The representative of Iran, in right of reply, noted that the Israeli representative has consistently disseminated misleading, baseless and fabricated claims against his country. They serve to deflect attention from the transgressions against international law, including acts that have been condemned as genocide, war crimes, crimes against humanity, and crimes of aggression. The regime’s continued engagement in unlawful activities, such as assignations of several Iranian nuclear scientists, terrorist attacks against Natanz nuclear facilities as well as cyber and kinetic attacks against sovereign States are concerning. The Israeli regime is the only one in the Middle East that has not acceded to relevant international treaties on weapons of mass destruction. The gravest threat to regional stability is posed by this regime’s nuclear weapons.
In addition, the Israeli regime’s attempts to depict Iran’s exclusively peaceful nuclear activities as a destabilizing factor lack credibility.
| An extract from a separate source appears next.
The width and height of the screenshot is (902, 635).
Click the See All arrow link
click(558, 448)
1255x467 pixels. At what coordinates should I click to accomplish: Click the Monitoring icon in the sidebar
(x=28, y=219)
Israeli disregard for international law is exemplified by the proposition of a so-called “credible nuclear threat” against Iran, articulated by the Israeli Minister during the recent high-level General Assembly debate. He called on the international community to hold the regime accountable. “Unacceptable statements” were made about Iran’s peaceful nuclear programme. There is a robust and continued verification and monitoring by the IAEA within the country’s nuclear facilities. Its missile programme aligns entirely with its international commitments, he said. Iran also rejects any insinuations about its involvement in the war in Ukraine.
The representative of Moldova, in right of reply, said that her country’s calls for the withdrawal of the Russian armed forces from its territory were made in line with its neutrality status under the Istanbul outcome document of 1999 and General Assembly resolution A/RES/72/282.
The representative of Israel, in right of reply, rejected the accusations in Iran’s statement and affirmed that actions speak much louder than words. Iran continues to destabilize the Middle East and the global arena, she said.
The representative of Iran, in right of reply, rejected the Israeli regime’s “baseless allegations” and strongly condemned its irresponsible behaviour. Israel has repeatedly demonstrated its disregard for international law and been responsible for numerous attacks in Iran, including on its peaceful nuclear facilities to critical public services. The Israeli regime has violated 29 Security Council resolutions, he said, urging the international community to hold it accountable.